Pigres of Halicarnassus

Pigres (Greek: Πίγρης), a native of Halicarnassus, either the brother or the son of the celebrated Artemisia, satrap of Caria. He is spoken of by the Suda as the author of the Margites and the Batrachomyomachia.[1] The latter poem is also attributed to him by Plutarch,[2] and was probably his work. One of his feats was a very singular one, namely, inserting a pentameter line after each hexameter in the Iliad, thus: —

Μῆνιν ἄειδε θεὰ Πηληϊάδεω Ἀχιλῆος.
Μοῦσα· σὺ γὰρ πάσης πείρατ᾽ ἔχεις σοφίης.
Sing, goddess, of the ruinous wrath of Achilles, son of Peleus.
Muse, for you possess the means of all wisdom.

Bode (Gesch. der Hellen. Dichtkunst. i. p. 279) believes that the Margites, though not composed by Pigres, suffered some alterations at his hands, and in that altered shape passed down to posterity. Some suppose that the iambic lines, which alternated with the hexameters in the Margites, were inserted by Pigres. He was the first poet, apparently, who introduced the iambic trimeter. (Fabric.
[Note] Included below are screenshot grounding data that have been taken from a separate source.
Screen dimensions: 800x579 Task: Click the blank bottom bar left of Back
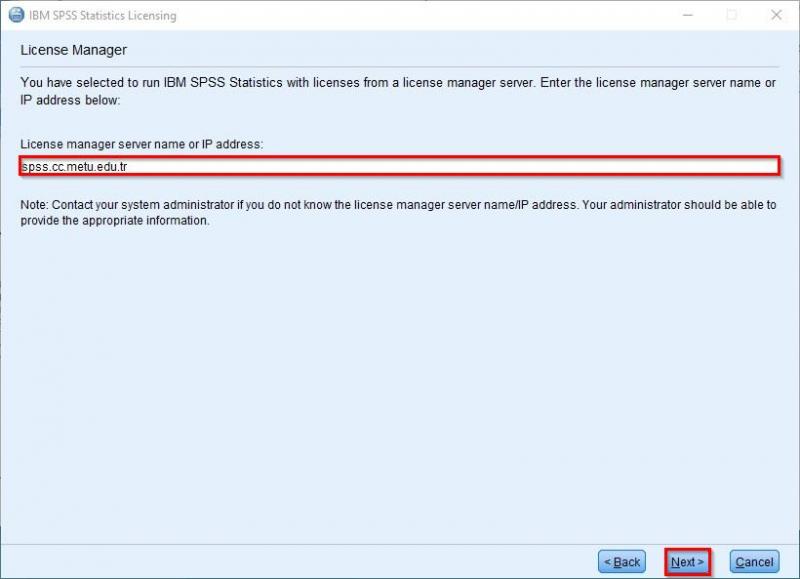click(x=300, y=562)
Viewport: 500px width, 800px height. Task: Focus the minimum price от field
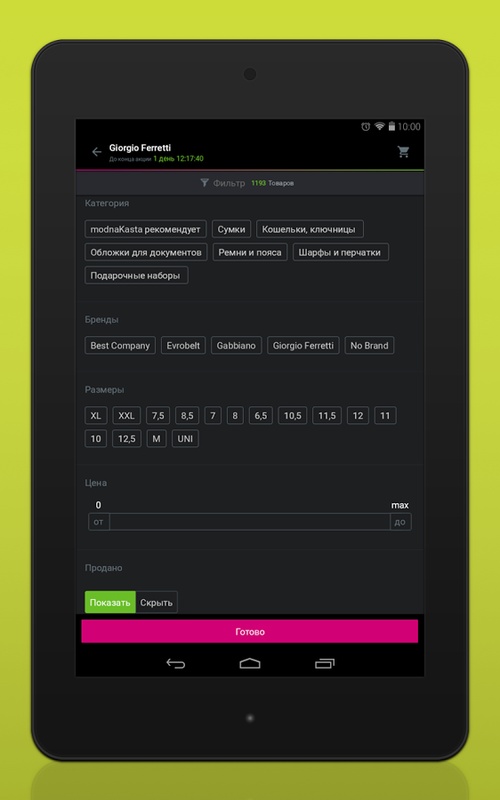(98, 522)
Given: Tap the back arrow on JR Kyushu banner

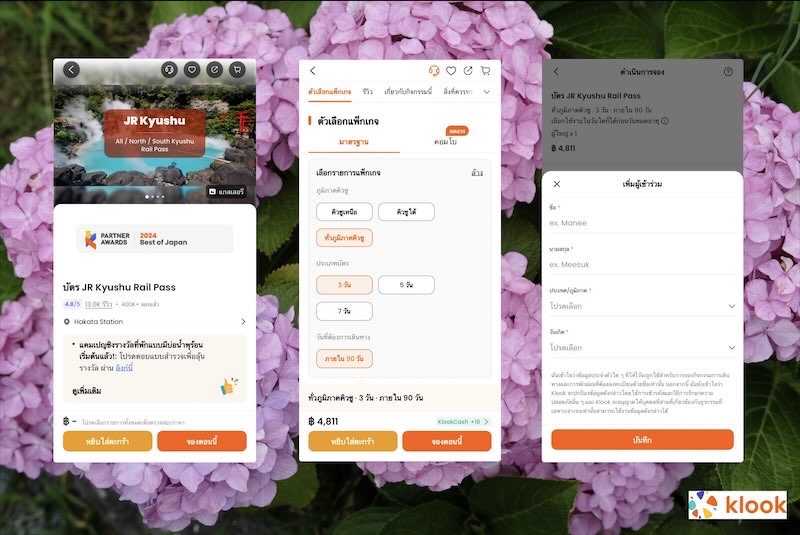Looking at the screenshot, I should click(x=71, y=70).
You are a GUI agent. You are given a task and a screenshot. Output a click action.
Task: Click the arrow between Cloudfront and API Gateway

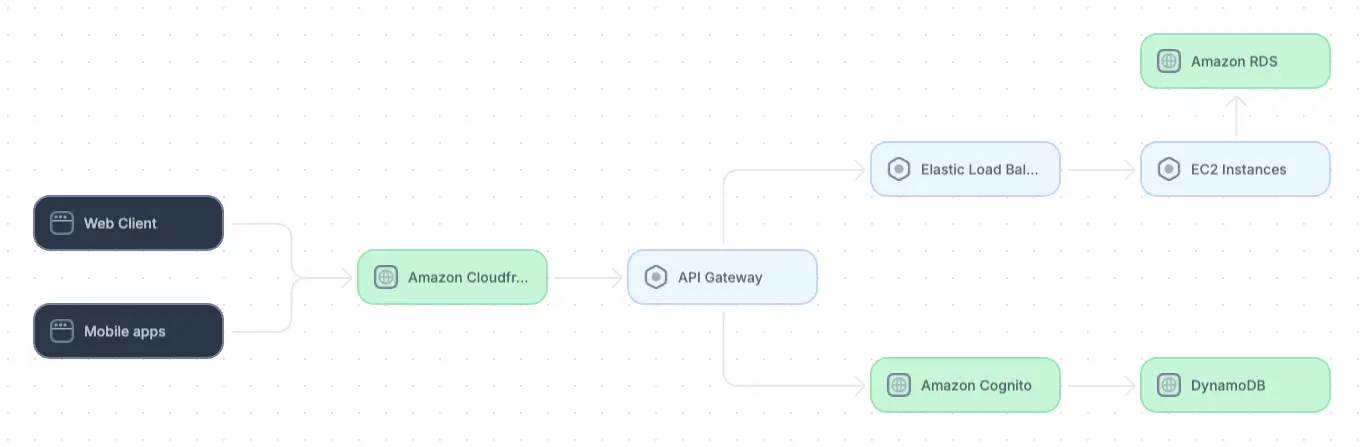[588, 277]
Bibl. Graec. i. p. 519, &c.)

In Literature

Pigres is one of the many historical characters featured in Gore Vidal's novel "Creation". In Vidal's depiction, Pigres was Artemisia's brother - excluded by her from succession to their father's throne, living in fear of her and taking up comic poetry as a refuge.

Notes

  1. Suda π 1551. The author of the lemma "Pigres", however, makes the mistake of conflating this Artemisia, the advisor of Xerxes in the Histories of Herodotus, with another Artemisia, the wife of Mausolus.
  2. Plutarch, On the Malice of Herodotus 43.